While this season highlighted an incredibly resilient group of players, we would be remiss to not mention an incredible display of leadership by this coaching staff. Gary Henderson, Jake Gautreau, Mike Brown and A.J. Gaura advanced this team through the most discouraging of storms. It was quite simply one of the great coaching jobs in the history of college baseball.


New faces in cool places

This was yet another year where one could see the depth and breadth of college baseball across the country. Duke, whose 2016 Regional appearance was their first since 1961, took things to the next level by advancing to a Super Regional. Stetson, led by the nation’s best pitching staff, became the first Atlantic Sun program to host a Regional and the Hatters nearly earned a Top 8 seed. OVC power Tennessee Tech leaned on their dynamic offense to win the Oxford Regional. Minnesota hosted for the first time and the Washington Huskies advanced to Omaha for the first time in program history.


The greatest generation

2018 was also a year of transition in college baseball as Mike Gillespie, Jim Morris and Wayne Graham coached their final seasons of their Hall of Fame careers. In addition to those retirements, legendary sports psychologist Ken Ravizza passed away on July 8  of this year. While this is a huge loss, his book Heads Up Baseball has long been a staple for college baseball coaches and players and Ravizza’s legacy in the sport will live on through the thousands of lives his work touched.


The SEC lifts all boats

There are great players and coaches in every conference. But no league loves college baseball quite like the SEC. This was another banner year for Baseball here and this league continues to raise the bar in our sport.

Florida set the pace in 2018 by clinching the league title with one weekend left to play and the Gators were the top-ranked team nationally for the entire regular season. Kevin O’Sullivan’s squad was led by three first round picks in Jonathan India, Brady Singer, and Jackson Kowar. The Gators have earned nine Top 8 seeds in his 11 seasons and they have been to the College World Series an astounding seven times since 2010. Quite simply, Florida has been the most dominant program in college baseball during O’Sullivan’s tenure.
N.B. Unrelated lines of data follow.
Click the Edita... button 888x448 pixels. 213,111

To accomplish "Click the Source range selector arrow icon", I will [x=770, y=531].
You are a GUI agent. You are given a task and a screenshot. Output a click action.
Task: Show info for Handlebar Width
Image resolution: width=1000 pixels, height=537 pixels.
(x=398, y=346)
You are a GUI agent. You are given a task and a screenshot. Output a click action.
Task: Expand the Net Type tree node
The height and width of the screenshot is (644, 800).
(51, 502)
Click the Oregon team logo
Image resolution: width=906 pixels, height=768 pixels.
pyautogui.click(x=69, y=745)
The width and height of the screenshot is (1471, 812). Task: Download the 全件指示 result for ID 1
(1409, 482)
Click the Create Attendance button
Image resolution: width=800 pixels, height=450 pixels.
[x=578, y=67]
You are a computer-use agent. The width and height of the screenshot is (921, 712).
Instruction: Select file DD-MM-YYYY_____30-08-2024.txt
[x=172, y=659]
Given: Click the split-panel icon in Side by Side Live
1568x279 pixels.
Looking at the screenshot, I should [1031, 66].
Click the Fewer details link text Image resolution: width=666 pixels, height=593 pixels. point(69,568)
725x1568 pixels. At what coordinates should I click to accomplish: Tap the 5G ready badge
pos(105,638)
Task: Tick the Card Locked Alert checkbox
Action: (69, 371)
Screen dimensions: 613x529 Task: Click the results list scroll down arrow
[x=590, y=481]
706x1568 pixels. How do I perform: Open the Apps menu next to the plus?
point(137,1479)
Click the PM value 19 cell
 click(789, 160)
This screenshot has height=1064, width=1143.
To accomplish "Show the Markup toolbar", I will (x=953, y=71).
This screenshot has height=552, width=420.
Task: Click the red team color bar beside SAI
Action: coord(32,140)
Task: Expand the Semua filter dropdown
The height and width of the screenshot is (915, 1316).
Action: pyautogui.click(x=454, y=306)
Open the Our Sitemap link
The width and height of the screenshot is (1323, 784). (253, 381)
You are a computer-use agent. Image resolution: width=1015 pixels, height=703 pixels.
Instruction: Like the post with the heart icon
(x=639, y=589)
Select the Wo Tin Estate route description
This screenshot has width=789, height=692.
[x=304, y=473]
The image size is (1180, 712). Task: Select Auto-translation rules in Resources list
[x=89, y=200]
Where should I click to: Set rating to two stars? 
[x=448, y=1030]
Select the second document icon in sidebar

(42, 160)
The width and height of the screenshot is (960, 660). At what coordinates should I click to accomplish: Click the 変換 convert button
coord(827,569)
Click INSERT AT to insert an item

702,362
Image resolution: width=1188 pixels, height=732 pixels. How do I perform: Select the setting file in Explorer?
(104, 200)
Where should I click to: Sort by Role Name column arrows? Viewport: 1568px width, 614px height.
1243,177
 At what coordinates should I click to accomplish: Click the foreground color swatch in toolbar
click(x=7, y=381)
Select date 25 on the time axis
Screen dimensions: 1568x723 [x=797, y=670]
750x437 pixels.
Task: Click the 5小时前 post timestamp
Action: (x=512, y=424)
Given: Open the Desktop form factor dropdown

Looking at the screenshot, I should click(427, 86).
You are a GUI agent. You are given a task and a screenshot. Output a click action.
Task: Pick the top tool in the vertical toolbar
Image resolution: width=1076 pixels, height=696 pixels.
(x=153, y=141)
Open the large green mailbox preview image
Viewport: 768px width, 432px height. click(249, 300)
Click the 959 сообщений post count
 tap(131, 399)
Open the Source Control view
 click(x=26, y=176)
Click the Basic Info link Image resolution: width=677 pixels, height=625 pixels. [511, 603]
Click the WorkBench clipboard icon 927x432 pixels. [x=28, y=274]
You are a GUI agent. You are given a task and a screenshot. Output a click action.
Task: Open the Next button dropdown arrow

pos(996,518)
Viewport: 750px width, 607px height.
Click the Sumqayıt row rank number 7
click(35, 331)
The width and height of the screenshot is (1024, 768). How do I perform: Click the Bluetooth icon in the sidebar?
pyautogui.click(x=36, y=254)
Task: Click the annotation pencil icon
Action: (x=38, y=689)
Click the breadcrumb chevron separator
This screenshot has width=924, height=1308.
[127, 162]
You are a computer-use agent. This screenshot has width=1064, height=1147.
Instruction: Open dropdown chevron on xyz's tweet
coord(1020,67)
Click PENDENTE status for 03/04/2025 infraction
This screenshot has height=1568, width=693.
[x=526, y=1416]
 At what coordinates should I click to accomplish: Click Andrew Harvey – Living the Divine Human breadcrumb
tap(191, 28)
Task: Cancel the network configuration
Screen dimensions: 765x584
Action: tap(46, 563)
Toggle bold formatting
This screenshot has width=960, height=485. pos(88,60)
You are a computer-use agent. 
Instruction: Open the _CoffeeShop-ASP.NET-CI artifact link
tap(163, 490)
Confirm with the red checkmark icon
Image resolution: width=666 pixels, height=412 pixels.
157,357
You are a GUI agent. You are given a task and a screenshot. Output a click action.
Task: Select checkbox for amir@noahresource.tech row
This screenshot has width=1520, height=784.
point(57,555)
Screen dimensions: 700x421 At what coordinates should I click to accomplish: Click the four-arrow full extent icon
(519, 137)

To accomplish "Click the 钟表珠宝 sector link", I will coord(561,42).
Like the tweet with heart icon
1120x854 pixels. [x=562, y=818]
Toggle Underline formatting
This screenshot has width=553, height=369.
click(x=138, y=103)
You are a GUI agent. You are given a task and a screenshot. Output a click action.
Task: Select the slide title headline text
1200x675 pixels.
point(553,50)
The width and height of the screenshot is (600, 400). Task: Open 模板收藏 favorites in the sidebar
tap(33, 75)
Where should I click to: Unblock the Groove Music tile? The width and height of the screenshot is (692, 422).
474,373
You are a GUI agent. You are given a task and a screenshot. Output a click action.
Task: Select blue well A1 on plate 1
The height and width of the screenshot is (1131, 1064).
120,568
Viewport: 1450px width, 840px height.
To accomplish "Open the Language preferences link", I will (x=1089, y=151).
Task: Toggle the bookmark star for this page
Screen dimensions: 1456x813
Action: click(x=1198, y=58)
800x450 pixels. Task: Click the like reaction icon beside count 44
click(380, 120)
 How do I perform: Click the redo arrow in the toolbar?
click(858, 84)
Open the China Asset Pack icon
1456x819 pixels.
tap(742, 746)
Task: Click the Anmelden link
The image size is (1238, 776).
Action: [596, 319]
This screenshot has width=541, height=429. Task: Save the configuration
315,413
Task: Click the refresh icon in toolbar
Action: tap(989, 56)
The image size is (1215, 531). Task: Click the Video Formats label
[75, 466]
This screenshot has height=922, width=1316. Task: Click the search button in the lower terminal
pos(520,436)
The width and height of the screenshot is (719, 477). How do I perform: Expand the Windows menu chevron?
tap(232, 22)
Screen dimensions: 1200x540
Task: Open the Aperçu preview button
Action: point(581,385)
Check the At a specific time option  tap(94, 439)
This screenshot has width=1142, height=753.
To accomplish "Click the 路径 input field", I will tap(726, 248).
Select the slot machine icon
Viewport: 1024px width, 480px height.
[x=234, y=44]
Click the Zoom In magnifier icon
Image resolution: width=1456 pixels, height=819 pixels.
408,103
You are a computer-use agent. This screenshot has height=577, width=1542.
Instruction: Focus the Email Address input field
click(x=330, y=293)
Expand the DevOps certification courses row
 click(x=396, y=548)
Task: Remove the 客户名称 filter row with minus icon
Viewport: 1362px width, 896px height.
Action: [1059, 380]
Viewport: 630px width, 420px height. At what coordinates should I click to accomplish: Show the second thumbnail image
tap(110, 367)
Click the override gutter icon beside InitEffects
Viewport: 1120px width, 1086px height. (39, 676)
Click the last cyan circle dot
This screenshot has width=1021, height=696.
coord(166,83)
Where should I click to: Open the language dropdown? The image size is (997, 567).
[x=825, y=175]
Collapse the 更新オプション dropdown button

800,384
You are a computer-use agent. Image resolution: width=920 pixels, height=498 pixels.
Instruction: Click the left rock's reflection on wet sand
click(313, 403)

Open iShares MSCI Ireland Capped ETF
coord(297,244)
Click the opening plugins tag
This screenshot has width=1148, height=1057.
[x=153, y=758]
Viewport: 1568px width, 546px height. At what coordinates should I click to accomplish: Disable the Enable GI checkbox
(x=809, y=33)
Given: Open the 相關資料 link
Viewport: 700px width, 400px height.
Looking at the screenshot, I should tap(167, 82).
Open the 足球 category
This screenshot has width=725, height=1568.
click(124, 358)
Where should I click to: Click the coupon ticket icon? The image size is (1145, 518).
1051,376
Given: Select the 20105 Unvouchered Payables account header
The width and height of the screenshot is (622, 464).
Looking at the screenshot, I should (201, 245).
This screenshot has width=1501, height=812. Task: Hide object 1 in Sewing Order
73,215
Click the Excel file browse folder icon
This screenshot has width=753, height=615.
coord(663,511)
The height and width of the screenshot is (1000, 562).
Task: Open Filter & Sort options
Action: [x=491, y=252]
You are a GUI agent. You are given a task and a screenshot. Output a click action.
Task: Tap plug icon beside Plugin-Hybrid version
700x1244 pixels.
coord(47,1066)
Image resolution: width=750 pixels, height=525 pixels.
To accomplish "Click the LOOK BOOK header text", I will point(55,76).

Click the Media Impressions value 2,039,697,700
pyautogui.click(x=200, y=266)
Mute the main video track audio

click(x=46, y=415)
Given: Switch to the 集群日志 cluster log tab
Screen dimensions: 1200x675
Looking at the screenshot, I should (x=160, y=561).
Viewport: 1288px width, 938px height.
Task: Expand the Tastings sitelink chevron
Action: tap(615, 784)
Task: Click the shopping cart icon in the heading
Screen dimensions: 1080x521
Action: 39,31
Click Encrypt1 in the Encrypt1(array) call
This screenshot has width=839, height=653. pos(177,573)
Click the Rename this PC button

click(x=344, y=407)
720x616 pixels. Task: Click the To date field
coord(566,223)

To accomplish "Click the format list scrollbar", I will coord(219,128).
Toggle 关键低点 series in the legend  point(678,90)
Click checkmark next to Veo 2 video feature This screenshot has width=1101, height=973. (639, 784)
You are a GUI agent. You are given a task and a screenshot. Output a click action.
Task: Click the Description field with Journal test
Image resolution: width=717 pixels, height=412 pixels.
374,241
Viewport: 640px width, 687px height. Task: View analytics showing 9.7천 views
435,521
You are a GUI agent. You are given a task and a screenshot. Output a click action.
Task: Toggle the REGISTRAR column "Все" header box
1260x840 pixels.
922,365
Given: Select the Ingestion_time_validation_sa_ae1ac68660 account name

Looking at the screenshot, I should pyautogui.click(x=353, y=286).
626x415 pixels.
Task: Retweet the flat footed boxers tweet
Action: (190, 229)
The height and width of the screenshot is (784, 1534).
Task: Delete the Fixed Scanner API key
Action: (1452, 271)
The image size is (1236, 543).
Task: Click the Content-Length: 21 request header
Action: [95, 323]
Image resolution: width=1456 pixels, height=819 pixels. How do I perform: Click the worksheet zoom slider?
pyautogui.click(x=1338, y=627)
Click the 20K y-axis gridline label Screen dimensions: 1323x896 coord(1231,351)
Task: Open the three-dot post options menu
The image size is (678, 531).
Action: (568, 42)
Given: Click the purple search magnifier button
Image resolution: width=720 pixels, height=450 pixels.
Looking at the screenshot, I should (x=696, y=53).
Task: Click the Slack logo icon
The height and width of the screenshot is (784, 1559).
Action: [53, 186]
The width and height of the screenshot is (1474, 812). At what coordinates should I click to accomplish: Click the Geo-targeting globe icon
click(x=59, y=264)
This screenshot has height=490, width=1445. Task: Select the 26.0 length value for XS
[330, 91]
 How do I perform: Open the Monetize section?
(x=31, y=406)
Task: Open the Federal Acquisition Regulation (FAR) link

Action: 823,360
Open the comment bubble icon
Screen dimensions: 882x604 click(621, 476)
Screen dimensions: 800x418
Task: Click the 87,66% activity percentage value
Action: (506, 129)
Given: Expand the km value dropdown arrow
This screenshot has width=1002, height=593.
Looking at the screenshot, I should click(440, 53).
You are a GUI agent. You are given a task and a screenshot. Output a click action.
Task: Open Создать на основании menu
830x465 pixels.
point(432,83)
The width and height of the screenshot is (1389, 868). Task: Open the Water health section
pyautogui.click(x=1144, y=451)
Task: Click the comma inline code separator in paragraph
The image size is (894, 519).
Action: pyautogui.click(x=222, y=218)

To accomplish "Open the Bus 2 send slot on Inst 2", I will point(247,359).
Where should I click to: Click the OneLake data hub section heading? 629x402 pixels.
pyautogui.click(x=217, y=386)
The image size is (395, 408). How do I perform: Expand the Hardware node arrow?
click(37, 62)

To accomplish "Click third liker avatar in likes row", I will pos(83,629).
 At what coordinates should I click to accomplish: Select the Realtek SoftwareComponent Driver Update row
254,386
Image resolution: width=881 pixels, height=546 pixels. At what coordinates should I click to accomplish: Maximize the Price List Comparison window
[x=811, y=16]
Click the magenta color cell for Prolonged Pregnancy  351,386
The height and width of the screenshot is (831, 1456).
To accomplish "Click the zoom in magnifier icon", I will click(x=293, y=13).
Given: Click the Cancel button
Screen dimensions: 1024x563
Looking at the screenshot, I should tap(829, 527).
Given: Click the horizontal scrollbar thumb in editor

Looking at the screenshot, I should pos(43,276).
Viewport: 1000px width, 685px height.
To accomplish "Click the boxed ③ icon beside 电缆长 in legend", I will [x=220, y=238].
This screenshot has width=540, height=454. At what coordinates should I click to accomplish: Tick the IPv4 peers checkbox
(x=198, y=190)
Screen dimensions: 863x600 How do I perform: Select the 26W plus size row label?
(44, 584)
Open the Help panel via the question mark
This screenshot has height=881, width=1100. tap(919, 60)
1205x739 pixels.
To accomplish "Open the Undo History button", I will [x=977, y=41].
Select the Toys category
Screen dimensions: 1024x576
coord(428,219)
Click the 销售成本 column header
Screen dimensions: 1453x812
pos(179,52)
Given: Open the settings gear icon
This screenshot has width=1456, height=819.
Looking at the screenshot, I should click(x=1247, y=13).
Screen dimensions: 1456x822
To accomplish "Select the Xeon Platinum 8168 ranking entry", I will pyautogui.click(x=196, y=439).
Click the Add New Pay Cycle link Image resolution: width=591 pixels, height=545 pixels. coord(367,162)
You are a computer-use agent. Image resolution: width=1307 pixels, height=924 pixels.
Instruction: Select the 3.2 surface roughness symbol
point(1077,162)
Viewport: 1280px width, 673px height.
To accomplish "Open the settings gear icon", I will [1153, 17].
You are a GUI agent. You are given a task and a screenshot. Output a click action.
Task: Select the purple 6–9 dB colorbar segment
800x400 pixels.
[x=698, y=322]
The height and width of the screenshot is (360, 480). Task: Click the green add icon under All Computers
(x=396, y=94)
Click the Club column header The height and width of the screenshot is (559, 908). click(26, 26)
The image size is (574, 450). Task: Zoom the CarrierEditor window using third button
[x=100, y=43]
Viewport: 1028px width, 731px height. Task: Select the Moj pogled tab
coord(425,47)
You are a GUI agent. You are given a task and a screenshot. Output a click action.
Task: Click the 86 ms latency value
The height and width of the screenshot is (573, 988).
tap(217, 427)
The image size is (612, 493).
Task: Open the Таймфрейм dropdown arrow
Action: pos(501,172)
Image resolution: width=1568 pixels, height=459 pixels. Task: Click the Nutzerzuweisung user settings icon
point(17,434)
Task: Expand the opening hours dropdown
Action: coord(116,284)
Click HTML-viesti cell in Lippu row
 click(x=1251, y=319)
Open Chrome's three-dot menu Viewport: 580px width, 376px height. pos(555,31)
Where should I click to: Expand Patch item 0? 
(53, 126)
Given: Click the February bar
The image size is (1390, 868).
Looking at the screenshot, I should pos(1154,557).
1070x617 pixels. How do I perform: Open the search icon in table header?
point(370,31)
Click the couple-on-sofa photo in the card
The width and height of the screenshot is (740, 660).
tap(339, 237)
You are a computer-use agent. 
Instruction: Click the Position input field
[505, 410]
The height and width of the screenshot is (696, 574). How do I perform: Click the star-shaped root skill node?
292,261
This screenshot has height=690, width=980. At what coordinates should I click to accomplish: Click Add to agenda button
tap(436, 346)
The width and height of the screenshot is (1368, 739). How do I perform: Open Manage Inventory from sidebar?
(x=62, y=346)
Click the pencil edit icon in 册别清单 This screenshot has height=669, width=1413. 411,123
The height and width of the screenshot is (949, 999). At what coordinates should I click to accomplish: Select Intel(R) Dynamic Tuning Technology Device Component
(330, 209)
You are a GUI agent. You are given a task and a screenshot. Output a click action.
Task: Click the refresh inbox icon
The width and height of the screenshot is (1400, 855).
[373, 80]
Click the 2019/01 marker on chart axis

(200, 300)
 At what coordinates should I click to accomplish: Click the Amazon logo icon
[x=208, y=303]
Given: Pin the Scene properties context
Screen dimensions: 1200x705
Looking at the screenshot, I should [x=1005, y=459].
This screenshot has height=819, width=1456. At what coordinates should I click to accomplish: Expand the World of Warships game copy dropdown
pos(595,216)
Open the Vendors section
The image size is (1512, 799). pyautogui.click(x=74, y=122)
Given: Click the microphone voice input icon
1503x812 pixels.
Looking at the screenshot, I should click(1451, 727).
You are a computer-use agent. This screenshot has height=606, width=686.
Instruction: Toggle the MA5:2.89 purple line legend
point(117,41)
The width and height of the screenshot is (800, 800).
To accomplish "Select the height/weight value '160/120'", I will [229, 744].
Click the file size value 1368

Arkansas came within one out of winning the national title yet the amazing Razorback fan base may have stolen the show from their outstanding team. Arkansas packed nearly 90,000 fans into Baum Stadium for the nine postseason games they hosted, including averaging over 11,000 fans per game during their Super Regional. And the Razorback faithful’s unforgettable showing in Omaha during the CWS Finals turned TD Ameritrade Park into a sea of Cardinal Red.

If you’re still not convinced, this league made another statement in Hoover at the SEC Baseball Tournament. In the championship game Ole Miss defeated LSU in front of 14,126 animated fans. Nobody does it better.